Dagegen schlägt die Erhöhung der Mehrwertsteuer im kommenden Jahr bei einem reinen Hauspreis von 200000 Euro ohne Grundstück zwar »nur« mit 6000 Euro zu Buche - aber auch das ist viel Geld, das man sparen kann, wenn die eigenen vier Wände rechtzeitig bezogen werden. »Wer jetzt baut, drängt daher auf Fertigstellung noch in diesem Jahr«, sagt Stracke, der auch Geschäftsführender Gesellschafter von Kramer Immobilien (Bielefeld) ist.
Für die Frage 16 oder 19 Prozent Mehrwertsteuer ist beim schlüsselfertigen Hausbau der Zeitpunkt der Schlussrechnung entscheidend, betont Burkhard Witte, Vertriebsleiter bei Bauträger Bethel/Viebrockhaus. Viebrock verkauft schlüsselfertige Massivhäuser. »Diese Konsequenz ist vielen Bürgern nicht klar«, ist Wittes Eindruck. Anders sehe es aus, wenn Gewerke einzeln ausgeschrieben und separat abgerechnet werden: Sind etwa Keller und Rohbau noch in diesem Jahr fertigt, sind noch 16 Prozent Steuer fällig. Fliesenleger und Heizungsbauer, die erst 2007 ihre Arbeit erledigt haben, verlangen bereits 19 Prozent.

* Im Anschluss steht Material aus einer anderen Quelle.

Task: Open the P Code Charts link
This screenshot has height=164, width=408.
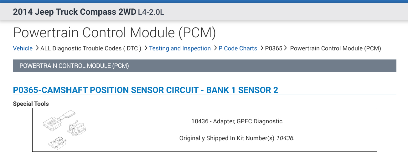Action: pos(238,49)
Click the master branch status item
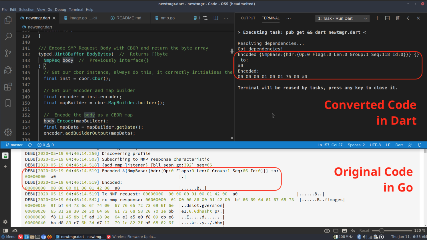This screenshot has width=427, height=240. pos(14,145)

Wer sich dagegen für eine Gebrauchtimmobilie entscheidet, zahlt keine Mehrwertsteuer, sondern nur 3,5 Prozent Grunderwerbssteuer. Auch der Kauf eines Grundstücks ist mehrwertsteuerfrei, erläutert Stracke.

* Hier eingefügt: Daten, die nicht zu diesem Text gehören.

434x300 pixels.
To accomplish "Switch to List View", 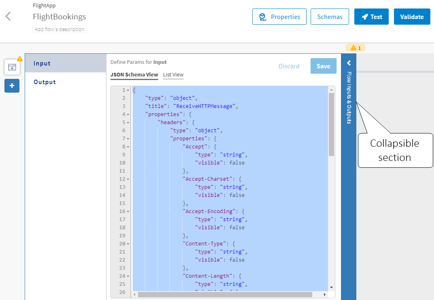I will pos(173,75).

Über eine »Sonderkonjunktur« freut sich auch der Mindener Fertighaushersteller Kampa. »Wir sind voll ausgelastet«, sagt Vorstand Elmar Schmidt. Allein im ersten Quartal dieses Jahres ist der Auftragsbestand bei Kampa um 74 Prozent auf 58 Millionen Euro gestiegen. Als Grund dafür nennt Schmidt auch die Trendwende auf dem Zinsmarkt im September vergangenen Jahres. Allein von Januar bis Juli dieses Jahres seien die Hypothekenzinsen bei zehnjähriger Laufzeit um 0,7 Prozent gestiegen. »Häuslebauer geraten zunehmend unter Druck, ehe ihnen die Zinsen weglaufen.« Mittlerweile pendeln die Konditionen für Darlehen mit zehnjähriger Zinsbindung zwischen 4,2 und 4,5 Prozent.

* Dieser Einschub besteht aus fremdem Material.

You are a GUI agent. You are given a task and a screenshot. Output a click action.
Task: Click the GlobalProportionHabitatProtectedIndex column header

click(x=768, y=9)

Neben dem Zinseffekt habe auch die geplante Mehrwertsteuererhöhung beim Auftragseingang nochmals »aufs Gaspedal gedrückt«, sagt Schmidt. Allerdings betont der Kampa-Chef auch: »Was jetzt an Aufträgen hereinkommt, ist für das Jahr 2007.« Dann dürfte das Bauen aufgrund von Lohnsteigerungen und Materialpreiserhöhungen ohnehin teurer werden, ergänzt Burkhard Witte.
Wichtig ist, die Finanzierung auf sichere Füße zu stellen und nicht zu knapp zu kalkulieren, betont Thomas Hentschel, Experte für Baufinanzierungen bei der Verbraucherzentrale NRW. Von Anzeigen, die mit der Mehrwertsteuer werben, sollte man sich nicht beeindrucken lassen und auf keinen Fall etwas überstürzen.